Could you retype exactly the line containing "433x517 pixels." and every line after it in the data below, leaving out the pictures?
◆ ◆ ◆ ◆ ◆ ◆ ◆
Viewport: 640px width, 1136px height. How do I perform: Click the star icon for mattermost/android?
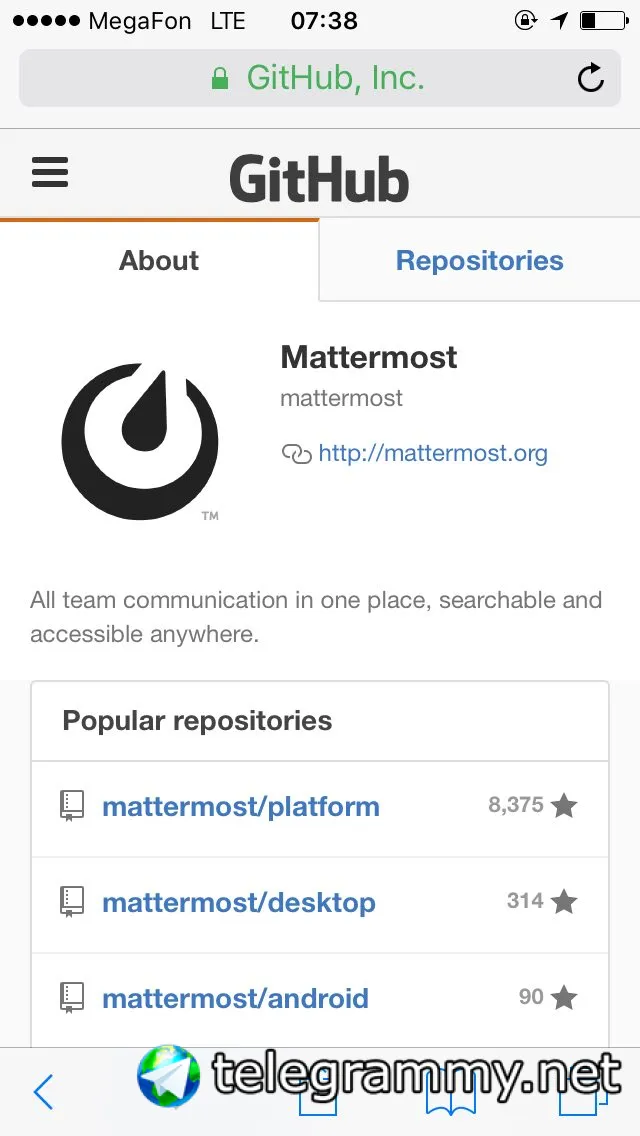564,997
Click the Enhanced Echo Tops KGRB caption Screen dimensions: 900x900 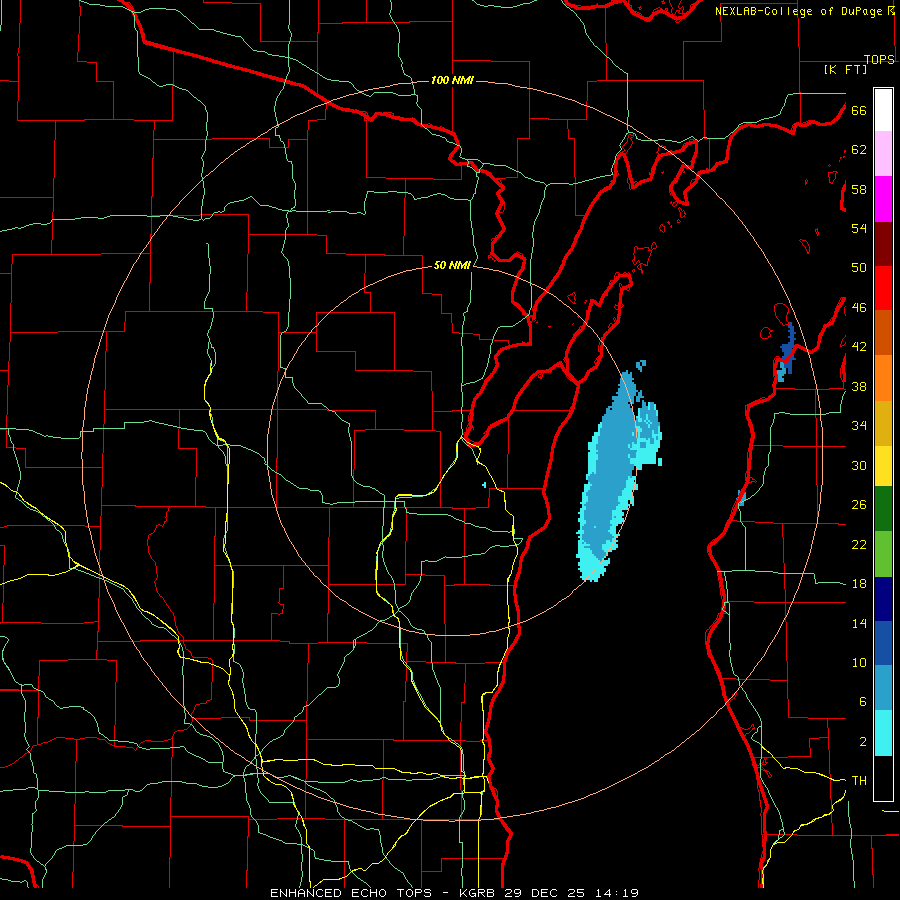pyautogui.click(x=454, y=893)
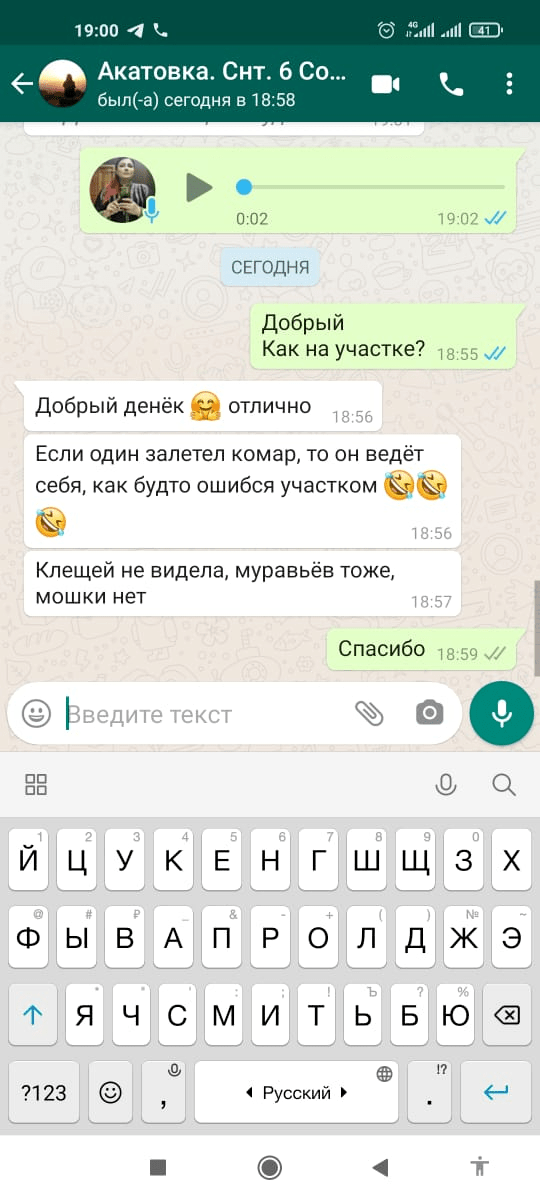
Task: Open the camera from message bar
Action: 430,713
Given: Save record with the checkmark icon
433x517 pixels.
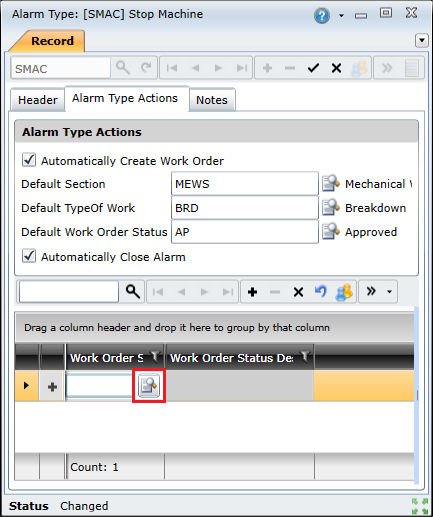Looking at the screenshot, I should pyautogui.click(x=313, y=68).
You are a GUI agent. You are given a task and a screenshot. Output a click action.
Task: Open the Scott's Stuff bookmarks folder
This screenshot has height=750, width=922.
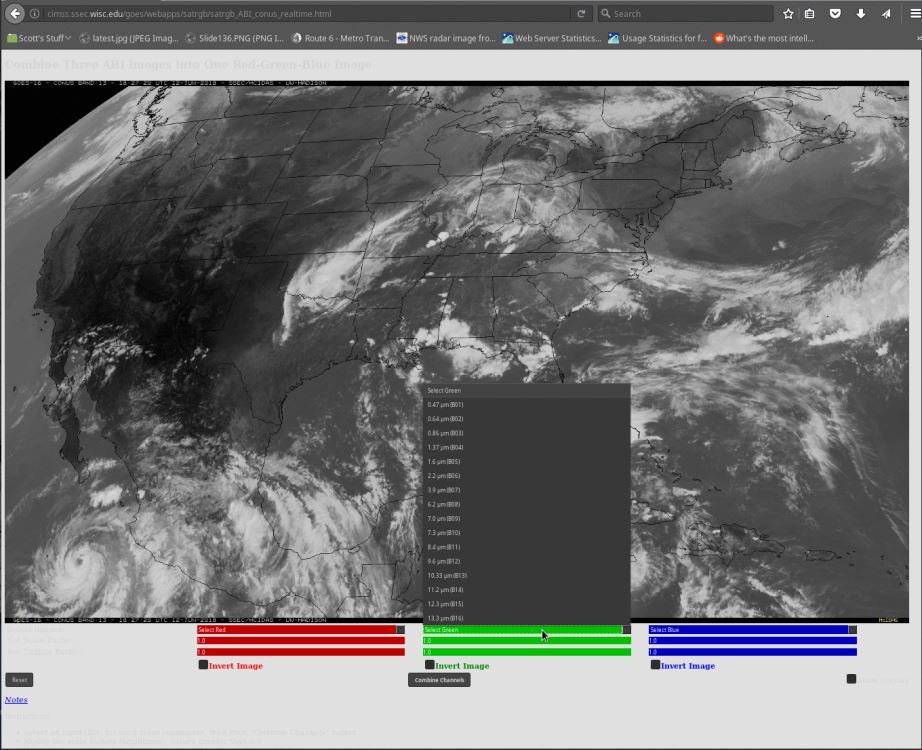(39, 38)
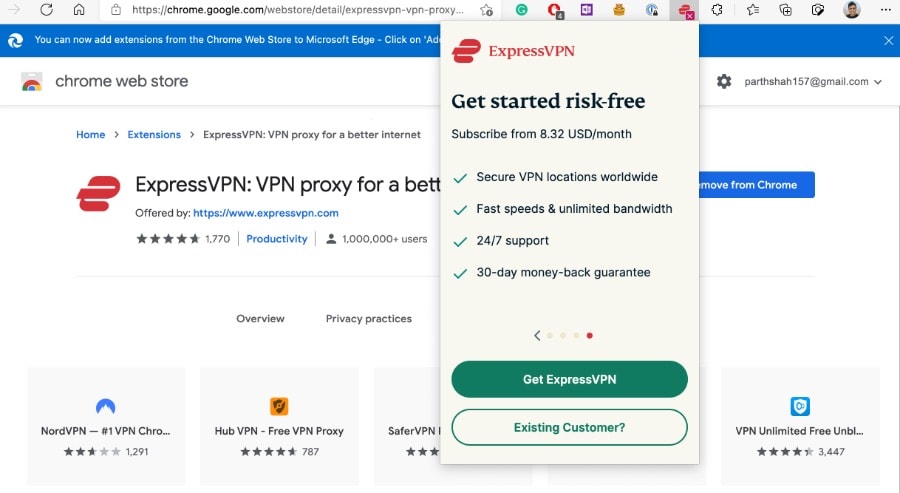The image size is (900, 493).
Task: Switch to the Privacy practices tab
Action: coord(368,319)
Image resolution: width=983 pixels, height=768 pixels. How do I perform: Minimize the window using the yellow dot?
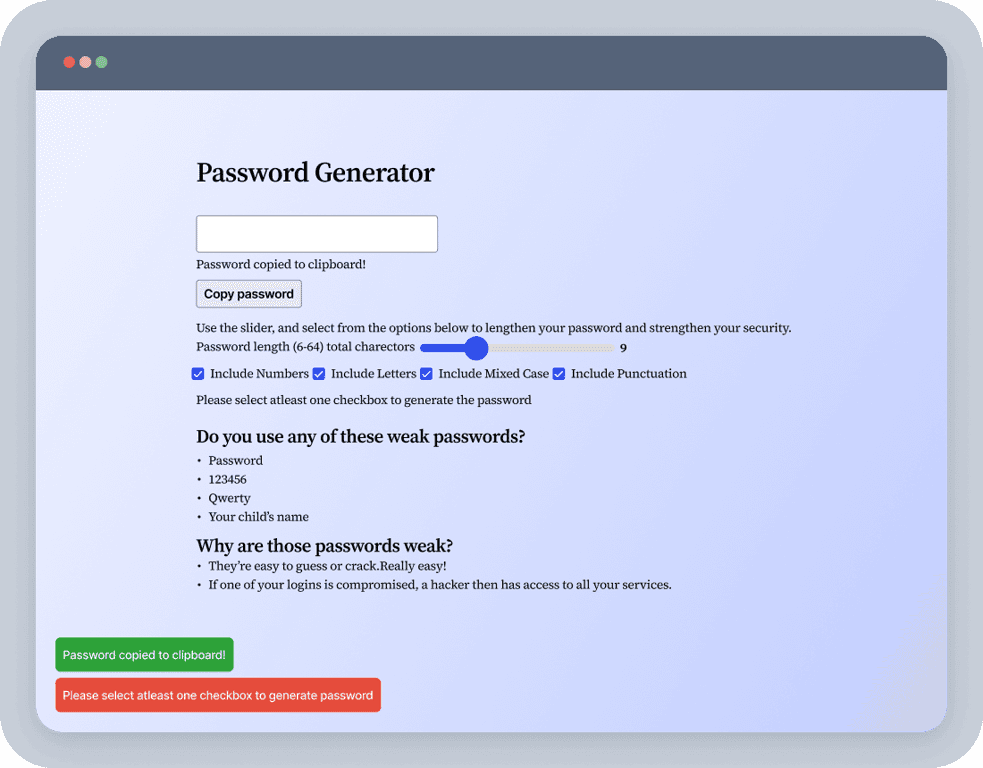[x=85, y=62]
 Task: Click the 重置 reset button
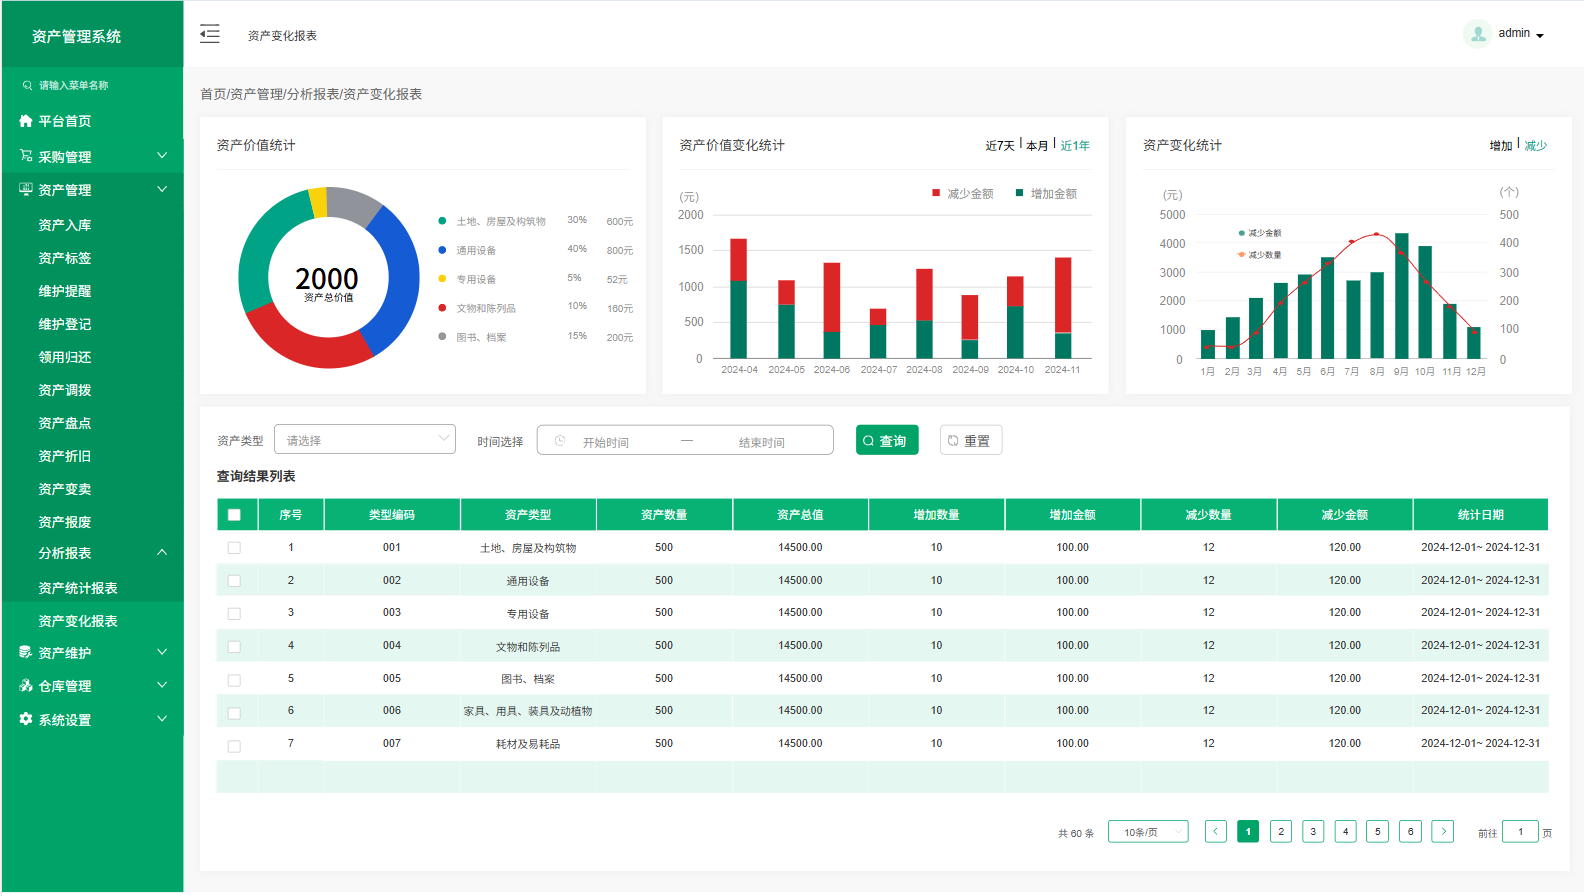970,441
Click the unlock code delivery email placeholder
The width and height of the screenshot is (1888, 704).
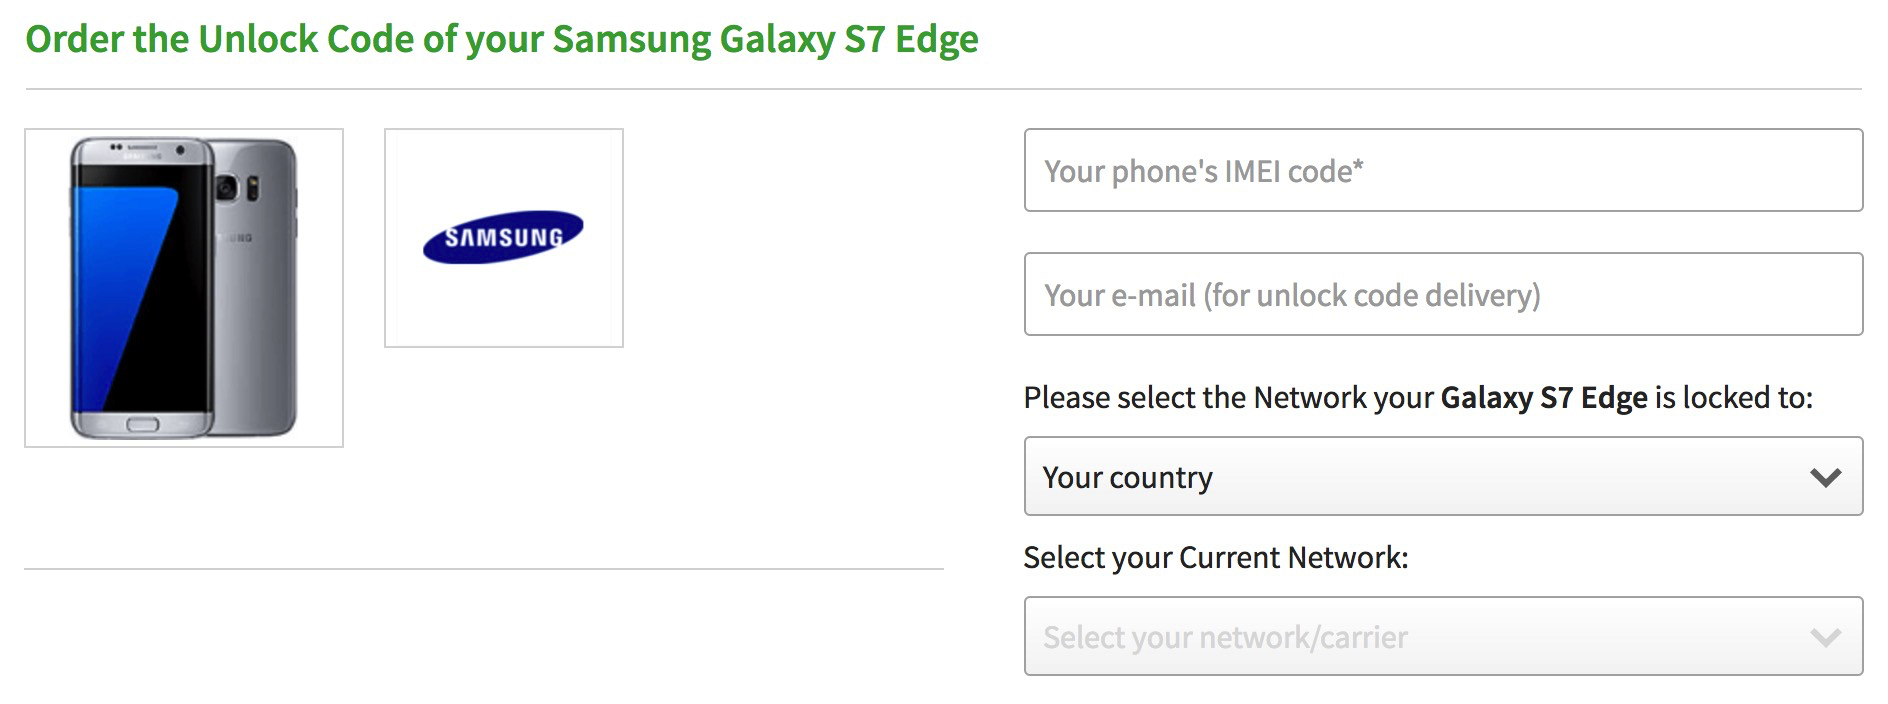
◆ ◆ ◆ ◆ ◆ ◆ ◆
[Reply to the exercise]
433x517 pixels.
Looking at the screenshot, I should pyautogui.click(x=313, y=68).
You are a GUI agent. You are given a task and a screenshot. Output a click action.
Task: Open the Scott's Stuff bookmarks folder
This screenshot has height=750, width=922.
(39, 38)
The image size is (900, 493).
Task: Switch to the Privacy practices tab
Action: coord(368,319)
Image resolution: width=983 pixels, height=768 pixels. How do I perform: Minimize the window using the yellow dot?
[x=85, y=62]
 Task: Click the 重置 reset button
970,441
Click the unlock code delivery email placeholder
The width and height of the screenshot is (1888, 704).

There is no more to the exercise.